Smiling, she mechanically took a ball out of the basket and let it roll down the conduit to the fountain.

'Do you think so?' she replied, smoothing the fluffy muslin apron with her small hands, black from contact with the guns. 'That one I wore last night was my second-best. I only wear this on Saturdays and Mondays.'

He nodded like a connoisseur. The sixth ball had sprung up to the top of the jet. He removed it with the certainty of a King's Prize winner, and she complimented him.

'Ah!' he said, 'you should have seen me before I took to smoking and drinking!'

She laughed freely. She was always showing her fine teeth. And she had such a frank, jolly countenance,

not exactly pretty-better than pretty. She was a little short and a little plump, and she wore a necklace round her neck, a ring on her dainty, dirty finger, and a watch-bracelet on her wrist.

'Why!' she exclaimed. 'How old are you?'

'How old are you?' he retorted.

Dogs do not give things away like that.

'I'm nineteen,' she said submissively. 'At least, I shall be come Martinmas.'

And she yawned.

'Well,' he said, 'a little girl like you ought to be in bed.'

'Sunday to-morrow,' she observed.

'Aren't you glad you're English?' he remarked. 'If you were in Paris you'd have to work Sundays too.'

'Not me!' she said. 'Who told you that? Have you been to Paris?'

'No,' he admitted cautiously; 'but a friend of mine has, and he told me. He came back only last week, and he says they keep open Sundays, and all night sometimes. Sunday is the great day over there.'

'Well,' said the girl kindly, 'don't you believe it. The police wouldn't allow it. I know what the police are.'

More shooters entered the saloon. Ellis had finished his dozen; he sank into a lounge, and elegantly lighted a cigarette, and watched her serve the other marksmen. She was decidedly charming, and so jolly-with him. He noticed with satisfaction that with the other marksmen she showed a certain high reserve.
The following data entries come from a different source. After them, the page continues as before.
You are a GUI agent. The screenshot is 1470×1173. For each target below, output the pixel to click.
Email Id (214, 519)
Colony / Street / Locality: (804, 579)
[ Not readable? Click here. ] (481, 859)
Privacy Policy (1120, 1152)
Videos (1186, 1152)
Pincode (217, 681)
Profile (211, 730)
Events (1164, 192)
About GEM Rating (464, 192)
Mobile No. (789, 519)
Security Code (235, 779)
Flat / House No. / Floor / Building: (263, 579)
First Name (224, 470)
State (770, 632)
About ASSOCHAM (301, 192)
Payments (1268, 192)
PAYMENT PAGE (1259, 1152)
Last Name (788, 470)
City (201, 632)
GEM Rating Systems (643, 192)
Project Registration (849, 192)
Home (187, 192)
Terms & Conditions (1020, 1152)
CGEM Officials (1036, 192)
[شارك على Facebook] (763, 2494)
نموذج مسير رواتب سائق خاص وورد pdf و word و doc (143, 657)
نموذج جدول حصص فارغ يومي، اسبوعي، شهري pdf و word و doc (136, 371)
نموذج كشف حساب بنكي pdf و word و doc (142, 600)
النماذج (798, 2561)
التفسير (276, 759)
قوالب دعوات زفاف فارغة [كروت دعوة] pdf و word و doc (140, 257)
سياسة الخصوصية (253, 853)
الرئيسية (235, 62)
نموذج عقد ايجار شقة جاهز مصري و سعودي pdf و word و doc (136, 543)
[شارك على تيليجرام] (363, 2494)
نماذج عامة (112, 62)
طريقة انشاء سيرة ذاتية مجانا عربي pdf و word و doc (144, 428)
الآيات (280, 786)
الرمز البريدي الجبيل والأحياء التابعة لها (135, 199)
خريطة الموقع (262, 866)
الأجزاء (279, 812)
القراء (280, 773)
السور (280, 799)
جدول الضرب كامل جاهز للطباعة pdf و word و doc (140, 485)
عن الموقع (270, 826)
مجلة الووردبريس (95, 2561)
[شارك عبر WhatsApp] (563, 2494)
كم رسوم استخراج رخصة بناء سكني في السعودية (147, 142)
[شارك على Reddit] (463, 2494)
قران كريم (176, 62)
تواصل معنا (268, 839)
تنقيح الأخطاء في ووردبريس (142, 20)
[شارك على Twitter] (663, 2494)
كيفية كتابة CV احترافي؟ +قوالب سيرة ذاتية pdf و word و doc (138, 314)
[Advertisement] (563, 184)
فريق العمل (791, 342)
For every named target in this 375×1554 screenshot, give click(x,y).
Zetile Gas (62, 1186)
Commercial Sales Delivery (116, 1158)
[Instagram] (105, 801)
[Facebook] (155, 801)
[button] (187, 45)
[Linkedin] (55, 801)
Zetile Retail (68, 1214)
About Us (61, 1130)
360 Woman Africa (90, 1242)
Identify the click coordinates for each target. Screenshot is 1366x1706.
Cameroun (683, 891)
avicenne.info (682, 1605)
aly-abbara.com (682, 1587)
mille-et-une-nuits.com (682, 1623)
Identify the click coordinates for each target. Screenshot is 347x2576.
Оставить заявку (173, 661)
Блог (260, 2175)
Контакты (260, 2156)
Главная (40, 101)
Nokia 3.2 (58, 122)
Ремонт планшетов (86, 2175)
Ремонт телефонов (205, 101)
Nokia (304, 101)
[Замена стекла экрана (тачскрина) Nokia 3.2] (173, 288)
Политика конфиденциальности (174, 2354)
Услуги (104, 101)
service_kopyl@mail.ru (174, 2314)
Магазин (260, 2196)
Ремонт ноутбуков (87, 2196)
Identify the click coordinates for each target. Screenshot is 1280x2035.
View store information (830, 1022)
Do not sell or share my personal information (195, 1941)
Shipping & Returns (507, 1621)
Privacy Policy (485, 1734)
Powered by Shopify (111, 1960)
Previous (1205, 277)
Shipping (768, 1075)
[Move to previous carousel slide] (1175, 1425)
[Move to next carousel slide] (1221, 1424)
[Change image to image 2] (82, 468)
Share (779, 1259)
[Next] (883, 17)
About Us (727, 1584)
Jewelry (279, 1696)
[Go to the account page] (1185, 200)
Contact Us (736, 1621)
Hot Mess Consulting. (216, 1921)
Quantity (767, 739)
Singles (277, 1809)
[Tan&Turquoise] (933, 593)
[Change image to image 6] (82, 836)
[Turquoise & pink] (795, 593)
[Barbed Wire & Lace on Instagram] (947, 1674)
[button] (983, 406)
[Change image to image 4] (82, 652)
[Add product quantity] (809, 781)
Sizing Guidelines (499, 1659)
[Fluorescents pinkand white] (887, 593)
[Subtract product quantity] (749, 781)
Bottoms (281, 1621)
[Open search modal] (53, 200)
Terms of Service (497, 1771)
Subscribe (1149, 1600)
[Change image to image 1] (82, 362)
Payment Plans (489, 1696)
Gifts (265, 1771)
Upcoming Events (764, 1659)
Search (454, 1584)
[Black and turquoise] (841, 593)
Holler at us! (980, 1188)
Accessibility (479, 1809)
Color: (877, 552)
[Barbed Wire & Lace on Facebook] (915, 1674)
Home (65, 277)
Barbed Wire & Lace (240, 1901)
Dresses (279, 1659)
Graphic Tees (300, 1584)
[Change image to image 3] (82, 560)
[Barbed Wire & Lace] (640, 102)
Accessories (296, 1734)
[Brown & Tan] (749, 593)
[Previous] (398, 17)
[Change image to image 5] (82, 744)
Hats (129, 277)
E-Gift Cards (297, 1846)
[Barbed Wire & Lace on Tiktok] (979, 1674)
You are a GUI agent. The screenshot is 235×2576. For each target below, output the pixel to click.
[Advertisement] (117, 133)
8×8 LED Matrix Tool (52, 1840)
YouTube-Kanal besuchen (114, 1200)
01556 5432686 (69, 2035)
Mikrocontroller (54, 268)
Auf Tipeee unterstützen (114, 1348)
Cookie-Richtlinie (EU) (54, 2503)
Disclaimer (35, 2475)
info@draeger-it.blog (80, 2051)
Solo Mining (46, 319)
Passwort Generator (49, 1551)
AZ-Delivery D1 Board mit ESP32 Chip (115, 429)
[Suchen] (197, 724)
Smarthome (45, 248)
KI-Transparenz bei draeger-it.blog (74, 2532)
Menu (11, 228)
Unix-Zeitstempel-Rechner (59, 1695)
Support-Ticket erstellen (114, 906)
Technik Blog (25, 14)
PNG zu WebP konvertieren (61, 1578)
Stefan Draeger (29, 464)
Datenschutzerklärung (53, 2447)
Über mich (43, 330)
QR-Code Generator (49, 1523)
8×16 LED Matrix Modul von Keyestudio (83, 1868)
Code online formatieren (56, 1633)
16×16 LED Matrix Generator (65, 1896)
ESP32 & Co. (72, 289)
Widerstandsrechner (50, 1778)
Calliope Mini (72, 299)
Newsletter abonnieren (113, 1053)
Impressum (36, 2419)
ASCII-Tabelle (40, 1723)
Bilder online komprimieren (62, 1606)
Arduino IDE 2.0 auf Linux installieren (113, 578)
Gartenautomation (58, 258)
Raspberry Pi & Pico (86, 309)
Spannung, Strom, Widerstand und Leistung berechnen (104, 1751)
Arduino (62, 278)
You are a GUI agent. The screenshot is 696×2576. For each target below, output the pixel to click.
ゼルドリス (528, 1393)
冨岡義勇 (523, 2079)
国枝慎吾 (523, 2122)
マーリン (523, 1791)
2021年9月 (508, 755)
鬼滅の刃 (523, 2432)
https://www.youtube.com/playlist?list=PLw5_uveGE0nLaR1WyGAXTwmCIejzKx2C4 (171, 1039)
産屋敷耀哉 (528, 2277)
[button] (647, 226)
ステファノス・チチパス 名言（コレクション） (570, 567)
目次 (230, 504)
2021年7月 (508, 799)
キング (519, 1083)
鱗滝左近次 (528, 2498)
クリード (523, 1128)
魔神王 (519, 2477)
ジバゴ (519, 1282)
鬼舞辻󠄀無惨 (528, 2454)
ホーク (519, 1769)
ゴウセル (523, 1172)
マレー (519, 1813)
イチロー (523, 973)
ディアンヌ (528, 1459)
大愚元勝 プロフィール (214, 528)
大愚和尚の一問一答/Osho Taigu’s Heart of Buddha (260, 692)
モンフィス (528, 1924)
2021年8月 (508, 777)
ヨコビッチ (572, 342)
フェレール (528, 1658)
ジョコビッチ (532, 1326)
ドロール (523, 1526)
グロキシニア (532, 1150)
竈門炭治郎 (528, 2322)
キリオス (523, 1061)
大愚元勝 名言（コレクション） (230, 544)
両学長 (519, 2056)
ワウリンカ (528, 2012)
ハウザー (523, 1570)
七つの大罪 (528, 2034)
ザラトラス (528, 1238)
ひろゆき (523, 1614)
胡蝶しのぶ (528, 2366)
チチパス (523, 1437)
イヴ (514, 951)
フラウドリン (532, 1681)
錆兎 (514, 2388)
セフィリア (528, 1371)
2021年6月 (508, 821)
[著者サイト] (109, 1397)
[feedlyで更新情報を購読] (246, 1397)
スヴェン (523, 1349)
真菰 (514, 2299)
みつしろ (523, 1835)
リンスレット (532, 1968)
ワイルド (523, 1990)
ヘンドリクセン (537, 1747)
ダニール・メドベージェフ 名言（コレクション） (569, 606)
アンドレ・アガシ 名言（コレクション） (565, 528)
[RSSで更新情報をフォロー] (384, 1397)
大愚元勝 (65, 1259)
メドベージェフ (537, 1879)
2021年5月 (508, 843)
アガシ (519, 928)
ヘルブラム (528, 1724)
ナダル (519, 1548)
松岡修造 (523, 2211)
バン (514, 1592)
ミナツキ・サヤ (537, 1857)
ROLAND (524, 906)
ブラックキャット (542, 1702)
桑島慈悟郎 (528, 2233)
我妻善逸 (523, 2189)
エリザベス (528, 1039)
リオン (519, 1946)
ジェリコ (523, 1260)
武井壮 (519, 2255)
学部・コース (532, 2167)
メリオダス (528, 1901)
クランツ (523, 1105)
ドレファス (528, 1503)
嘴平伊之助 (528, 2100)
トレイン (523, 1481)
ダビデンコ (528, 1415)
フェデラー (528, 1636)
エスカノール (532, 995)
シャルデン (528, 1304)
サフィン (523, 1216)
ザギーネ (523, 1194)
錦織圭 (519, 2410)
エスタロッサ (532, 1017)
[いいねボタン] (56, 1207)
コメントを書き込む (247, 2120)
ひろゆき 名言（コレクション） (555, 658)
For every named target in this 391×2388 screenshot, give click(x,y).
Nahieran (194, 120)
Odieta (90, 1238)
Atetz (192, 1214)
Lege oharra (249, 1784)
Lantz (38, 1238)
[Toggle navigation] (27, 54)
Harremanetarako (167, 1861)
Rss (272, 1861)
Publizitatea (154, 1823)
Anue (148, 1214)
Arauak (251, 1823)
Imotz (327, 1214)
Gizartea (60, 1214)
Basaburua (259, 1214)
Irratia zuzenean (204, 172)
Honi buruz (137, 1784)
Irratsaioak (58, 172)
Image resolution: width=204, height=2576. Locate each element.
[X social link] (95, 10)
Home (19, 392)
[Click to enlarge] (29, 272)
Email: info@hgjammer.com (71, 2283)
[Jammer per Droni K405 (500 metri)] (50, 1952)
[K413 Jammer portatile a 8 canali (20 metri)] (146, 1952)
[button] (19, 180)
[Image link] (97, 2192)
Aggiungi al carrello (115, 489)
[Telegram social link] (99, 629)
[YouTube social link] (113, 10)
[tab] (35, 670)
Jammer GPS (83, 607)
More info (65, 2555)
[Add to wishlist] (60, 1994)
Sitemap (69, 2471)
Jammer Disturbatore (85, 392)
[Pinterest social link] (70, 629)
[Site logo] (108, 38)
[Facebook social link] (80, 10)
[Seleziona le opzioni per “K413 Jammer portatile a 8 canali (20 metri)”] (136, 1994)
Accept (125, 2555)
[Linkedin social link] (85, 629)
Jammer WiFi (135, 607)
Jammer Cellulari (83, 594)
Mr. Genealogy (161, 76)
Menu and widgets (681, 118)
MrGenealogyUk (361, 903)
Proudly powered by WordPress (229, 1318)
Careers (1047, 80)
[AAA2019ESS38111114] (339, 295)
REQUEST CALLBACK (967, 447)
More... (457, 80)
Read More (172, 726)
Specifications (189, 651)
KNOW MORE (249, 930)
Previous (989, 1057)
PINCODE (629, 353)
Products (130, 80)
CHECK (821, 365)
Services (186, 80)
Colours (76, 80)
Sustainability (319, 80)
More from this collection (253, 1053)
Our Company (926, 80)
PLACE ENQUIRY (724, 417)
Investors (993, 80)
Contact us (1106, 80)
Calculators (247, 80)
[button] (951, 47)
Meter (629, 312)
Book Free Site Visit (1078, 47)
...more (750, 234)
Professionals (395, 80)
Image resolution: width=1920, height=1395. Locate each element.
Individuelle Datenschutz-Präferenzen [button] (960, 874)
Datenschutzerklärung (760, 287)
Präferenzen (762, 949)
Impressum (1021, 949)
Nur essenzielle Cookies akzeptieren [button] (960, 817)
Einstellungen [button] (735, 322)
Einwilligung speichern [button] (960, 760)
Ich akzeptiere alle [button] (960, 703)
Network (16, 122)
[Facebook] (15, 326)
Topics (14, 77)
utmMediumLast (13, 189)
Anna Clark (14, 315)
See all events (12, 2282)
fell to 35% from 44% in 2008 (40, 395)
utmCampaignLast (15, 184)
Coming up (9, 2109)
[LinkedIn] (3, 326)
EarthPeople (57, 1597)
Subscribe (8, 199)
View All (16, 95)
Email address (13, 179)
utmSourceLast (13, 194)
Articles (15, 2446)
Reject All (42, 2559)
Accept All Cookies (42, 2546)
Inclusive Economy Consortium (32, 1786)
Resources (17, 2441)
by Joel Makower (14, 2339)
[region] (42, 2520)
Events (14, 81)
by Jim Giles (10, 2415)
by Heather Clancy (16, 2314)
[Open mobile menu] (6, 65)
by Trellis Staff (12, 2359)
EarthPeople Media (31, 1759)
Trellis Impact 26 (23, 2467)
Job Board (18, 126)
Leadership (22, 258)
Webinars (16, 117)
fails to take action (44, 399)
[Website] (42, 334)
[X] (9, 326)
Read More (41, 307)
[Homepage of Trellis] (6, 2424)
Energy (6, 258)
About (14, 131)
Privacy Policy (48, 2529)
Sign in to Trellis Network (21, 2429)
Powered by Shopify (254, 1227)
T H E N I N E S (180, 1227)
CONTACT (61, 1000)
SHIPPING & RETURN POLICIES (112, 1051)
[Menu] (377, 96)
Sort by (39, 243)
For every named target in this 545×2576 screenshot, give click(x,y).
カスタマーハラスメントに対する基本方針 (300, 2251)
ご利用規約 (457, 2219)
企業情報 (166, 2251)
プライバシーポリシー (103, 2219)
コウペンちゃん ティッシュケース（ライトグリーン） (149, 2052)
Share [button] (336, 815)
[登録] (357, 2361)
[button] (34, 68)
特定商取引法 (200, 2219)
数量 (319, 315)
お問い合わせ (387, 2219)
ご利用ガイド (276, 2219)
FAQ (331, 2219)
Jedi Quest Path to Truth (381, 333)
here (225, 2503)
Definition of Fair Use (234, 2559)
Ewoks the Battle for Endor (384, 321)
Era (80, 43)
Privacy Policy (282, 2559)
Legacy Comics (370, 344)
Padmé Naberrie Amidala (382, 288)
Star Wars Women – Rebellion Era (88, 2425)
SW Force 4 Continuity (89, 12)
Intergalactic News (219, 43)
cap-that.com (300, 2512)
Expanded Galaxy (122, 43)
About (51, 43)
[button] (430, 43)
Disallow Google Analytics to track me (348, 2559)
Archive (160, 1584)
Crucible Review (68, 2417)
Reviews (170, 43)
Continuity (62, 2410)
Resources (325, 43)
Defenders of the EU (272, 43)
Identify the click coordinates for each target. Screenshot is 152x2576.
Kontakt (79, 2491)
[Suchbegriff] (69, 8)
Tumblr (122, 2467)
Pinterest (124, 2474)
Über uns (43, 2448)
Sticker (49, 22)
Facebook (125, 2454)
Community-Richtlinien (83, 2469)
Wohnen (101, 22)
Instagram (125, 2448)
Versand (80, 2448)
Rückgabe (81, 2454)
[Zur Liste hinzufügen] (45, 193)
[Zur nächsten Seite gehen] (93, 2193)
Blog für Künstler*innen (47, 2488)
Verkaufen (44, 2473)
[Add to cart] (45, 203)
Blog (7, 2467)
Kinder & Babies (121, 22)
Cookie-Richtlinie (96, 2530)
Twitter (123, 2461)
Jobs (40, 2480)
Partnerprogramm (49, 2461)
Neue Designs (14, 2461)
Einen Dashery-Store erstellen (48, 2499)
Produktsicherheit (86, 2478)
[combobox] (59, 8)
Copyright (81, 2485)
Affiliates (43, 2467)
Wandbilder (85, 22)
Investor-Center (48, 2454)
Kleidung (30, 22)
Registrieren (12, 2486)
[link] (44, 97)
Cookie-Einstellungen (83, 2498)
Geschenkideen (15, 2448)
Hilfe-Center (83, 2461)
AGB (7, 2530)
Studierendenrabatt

They did not stay long, and when they were gone she came across to the lounge and gazed at him provocatively.

'Dashed if she hasn't taken a fancy to me!'

The thought ran through him like lightning.

'Well?' she said.

'What do you do with yourself Sundays?' he asked her.

'Oh, sleep.'

'All day?'

'All morning.'

'What do you do in the afternoon?'

'Oh, nothing.'

She laughed gaily.

'Come out with me, eh?'

'To-morrow? Oh, I should LOVE TO!' she cried.

Her voice expanded into large capitals because by a singular chance both the neighbouring orchestras stopped momentarily together, and thus gave her shout a fair field. The effect was startling. It startled Ellis. He had not for an instant expected that she would consent. Never, dog though he was, had he armed a girl out on any afternoon, to say nothing of Sunday afternoon, and Knype's Wakes Sunday at that! He had talked about girls at the club. He understood the theory. But the practice--

The foundation of England's greatness is that Englishmen hate to look fools. The fear of being taken for a ninny will spur an Englishman to the most surprising deeds of courage. Ellis said 'Good!' with apparent enthusiasm, and arranged to be waiting for her at half-past two at the Turk's Head. Then he left the saloon and struck out anew into the ocean. He wanted to think it over.

Once, painful to relate, he had thoughts of failing to keep the appointment. However, she was so jolly and frank. And what a fancy she must have taken to him! No, he would see it through.